L'innesco della contrazione è causato da un aumento della concentrazione di calcio intracellulare. Quando ioni Ca2+ si legano alla troponina C, questa cambia conformazione e sposta la tropomiosina, liberando i siti di legame sull'actina. Ciò permette alle teste di miosina di attaccarsi all’actina e innescare la contrazione.
Il calcio necessario per questo processo proviene dal reticolo sarcoplasmatico, una struttura che avvolge le miofibrille muscolari. Il reticolo sarcoplasmatico contiene tubuli longitudinali e cisterne terminali, che si associano ai tubuli T per formare la triade. Questi tubuli sono essenziali per la propagazione del potenziale d’azione che stimola il rilascio del calcio.

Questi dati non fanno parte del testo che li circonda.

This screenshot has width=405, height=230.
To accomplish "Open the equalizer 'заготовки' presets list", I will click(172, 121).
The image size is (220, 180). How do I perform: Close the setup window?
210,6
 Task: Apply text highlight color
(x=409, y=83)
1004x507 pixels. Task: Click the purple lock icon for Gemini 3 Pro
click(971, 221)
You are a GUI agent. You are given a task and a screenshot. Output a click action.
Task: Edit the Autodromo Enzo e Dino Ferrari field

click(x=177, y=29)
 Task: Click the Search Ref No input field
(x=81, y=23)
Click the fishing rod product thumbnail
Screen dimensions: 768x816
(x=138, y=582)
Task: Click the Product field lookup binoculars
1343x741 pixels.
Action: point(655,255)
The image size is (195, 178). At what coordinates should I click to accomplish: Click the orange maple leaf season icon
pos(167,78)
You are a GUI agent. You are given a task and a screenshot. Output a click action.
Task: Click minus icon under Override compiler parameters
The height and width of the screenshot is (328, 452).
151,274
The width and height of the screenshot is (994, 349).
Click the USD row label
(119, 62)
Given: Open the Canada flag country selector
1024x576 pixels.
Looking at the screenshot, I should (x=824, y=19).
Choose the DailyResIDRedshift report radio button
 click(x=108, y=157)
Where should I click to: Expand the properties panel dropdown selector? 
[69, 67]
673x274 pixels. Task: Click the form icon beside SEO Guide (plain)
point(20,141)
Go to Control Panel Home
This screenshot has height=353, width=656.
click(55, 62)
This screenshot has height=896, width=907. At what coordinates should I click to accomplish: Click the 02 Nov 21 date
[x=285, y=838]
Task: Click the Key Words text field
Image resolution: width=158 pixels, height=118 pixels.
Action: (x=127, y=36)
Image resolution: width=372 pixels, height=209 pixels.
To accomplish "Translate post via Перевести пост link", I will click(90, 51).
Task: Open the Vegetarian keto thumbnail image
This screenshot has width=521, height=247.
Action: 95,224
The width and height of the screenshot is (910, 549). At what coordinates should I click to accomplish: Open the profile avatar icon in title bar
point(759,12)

L'arrivo del potenziale d'azione nel motoneurone determina il rilascio di acetilcolina e la genesi del potenziale di placca, il quale a sua volta determina l'insorgere del potenziale d'azione nella membrana plasmatica della fibrocellula muscolare.
Quando il potenziale d'azione arriva alla fibra muscolare, si propaga lungo i tubuli T e stimola l'apertura di canali voltaggio-dipendenti, i quali sono accoppiati ai canali del calcio nel reticolo sarcoplasmatico. L'apertura di questi canali permette il rilascio del calcio, che, legandosi alla troponina, avvia la contrazione.
Quando il calcio viene riassorbito nel reticolo sarcoplasmatico, la contrazione si arresta. Questo processo è mediato da una pompa calcio-ATPasi, che regola i livelli di calcio intracellulari.
L’ATP, inoltre, è coinvolto in diversi altri processi come il trasporto attivo del calcio e il mantenimento dei gradienti ionici necessari per generare il potenziale d'azione.